In the formula, ${\sigma }_e$ is the experimentally measured stress, ${\sigma }_{\mathrm{cal}}$ is the stress calculated by the model, ${\overline{\sigma }}_e$ is the average of all ${\sigma }_e$ measured in the experiment, and ${\overline{\sigma }}_{cal}$ is the average of all ${\sigma }_{cal}$.

The value of R indicates the degree of correlation between the predicted values and the experimental values. However, because R does not consider bias, higher R values do not always mean a better predictiveness of the constitutive model. AARE is an unbiased statistical parameter used to measure the predictiveness of a model or equation. The smaller the AARE value, the higher the predictiveness of the model.

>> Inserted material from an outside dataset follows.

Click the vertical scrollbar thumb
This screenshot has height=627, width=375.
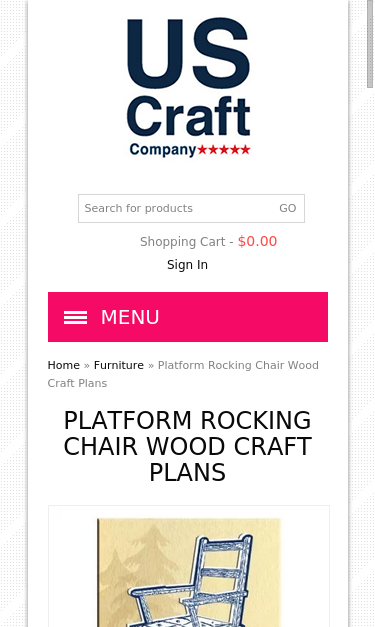(x=370, y=43)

It can be seen from Figure 11 that the optimized A-T model has an R value of 0.9977 and an AARE value of 4.92%. The R value of the optimized A-T model is 0.0086 greater than that of the unoptimized A-T model, and the AARE value of the optimized A-T model is 2.98% lower than that of the unoptimized A-T model. The optimized JC model has an R value of 0.9947 and an AARE value of 6.35%. Similarly, the optimized JC model showed an increase in R value and a decrease in AARE value, with an increase of 0.0172 and a decrease of 4.81%, respectively. This shows that the proposed parameter inverse optimization identification method is feasible.

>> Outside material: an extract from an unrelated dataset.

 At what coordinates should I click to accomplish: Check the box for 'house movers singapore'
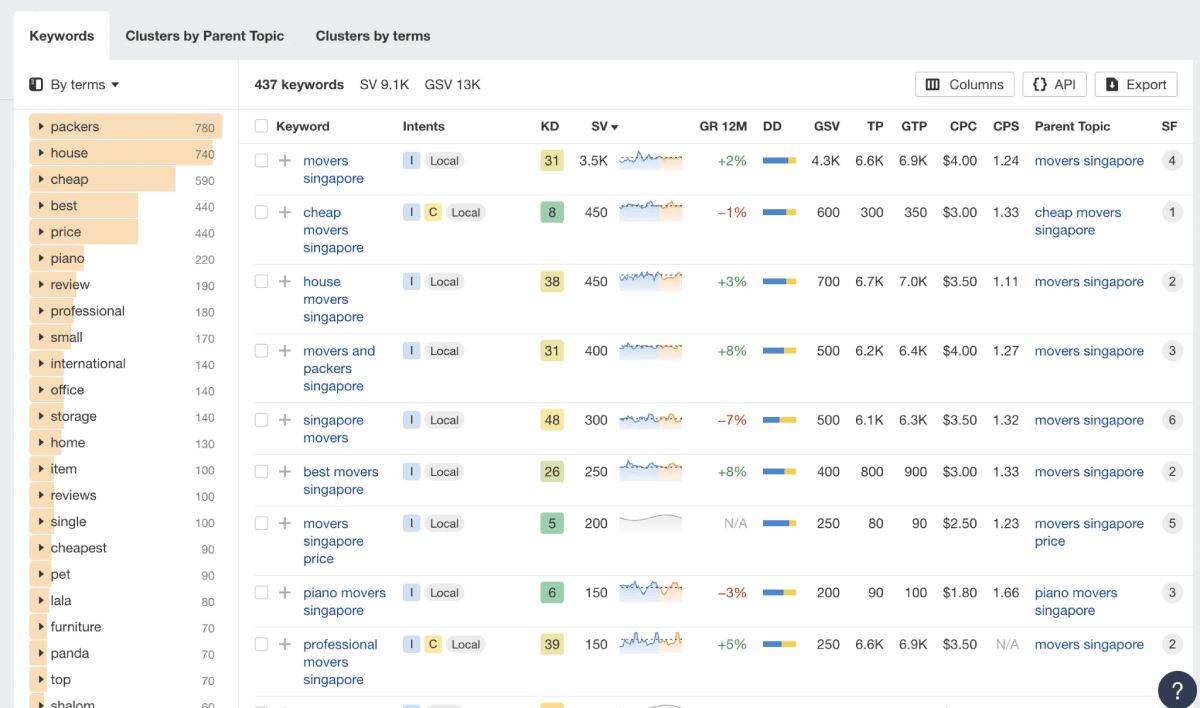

As shown in Figure 11a,c, after optimization, both the A-T model and the JC model had high predictability for the Ti6Al4V alloy. After comparing the A-T model and the JC model, it was found that the R value of the former was 0.003 higher than that of the latter, while the AARE value of the former was 1.43% lower than that of the latter. It was shown that, after optimization, the A-T model was better suited than the JC model for describing the high-temperature deformation behavior of the Ti6Al4V Alloy.

For the purpose of further assessing the prediction accuracy of the two optimized models, the RE between experimental stress and model-calculated stress was analyzed. The formula for RE is as follows:

$$RE=\frac{{\sigma }_e^i-{\sigma }_{cal}^i}{{\sigma }_e^i}\times 100\%$$

(16)

In the formula, the definitions of ${\sigma }_e$ and ${\sigma }_{cal}$ are the same as in the previous formulas.

Figure 12 shows the RE distributions of the optimized A-T model and the optimized JC model. It can be seen from Figure 12 that the RE fluctuation range of the optimized A-T model was between −20% and 20%, while the maximum RE of the optimized JC model reached −35%. The mathematical expectation and standard deviation of the optimized A-T model RE were 0.67406 and 6.34041, respectively, and those of the optimized JC model were −2.36206 and 9.77954, respectively, as determined by calculation. This indicates that the RE distribution of the optimized A-T model was more concentrated and tended to a smaller RE value. This further confirms that the A-T model had a greater predictive accuracy compared to the JC model.

5. Conclusions

In this paper, the thermal deformation behavior of Ti6Al4V alloy was analyzed. The A-T model and the JC model were, respectively, established by using the parameter inverse optimization identification method. Finally, the accuracy of the two models’ predictions was quantitatively compared by introducing standard statistical parameters. The specific conclusions obtained are:

(1)

The true stress of Ti6Al4V alloy increases with the increase of strain rate and decreases with the increase of temperature. Below 850 °C, the Ti6Al4V alloy will show obvious dynamic recrystallization characteristics. Since the α phase will gradually transform into the β phase above 850 °C, and the β phase has high stacking fault energy, the flow stress shows a dynamic recovery phenomenon above 950 °C.

(2)

The A-T model and JC model established by the inverse optimization identification method both exhibit higher R values and smaller AARE values, demonstrating the feasibility of the method proposed in this paper.

(3)

After parameter inverse optimization, both the A-T constitutive model and the JC constitutive model showed high prediction accuracy. In contrast, the optimized A-T model exhibited higher R values and lower AARE values. And the distribution of the A-T model RE is more concentrated and tends to a smaller value. This shows that the optimized A-T constitutive model is more suitable for describing the high-temperature deformation behavior of the Ti6Al4V alloy.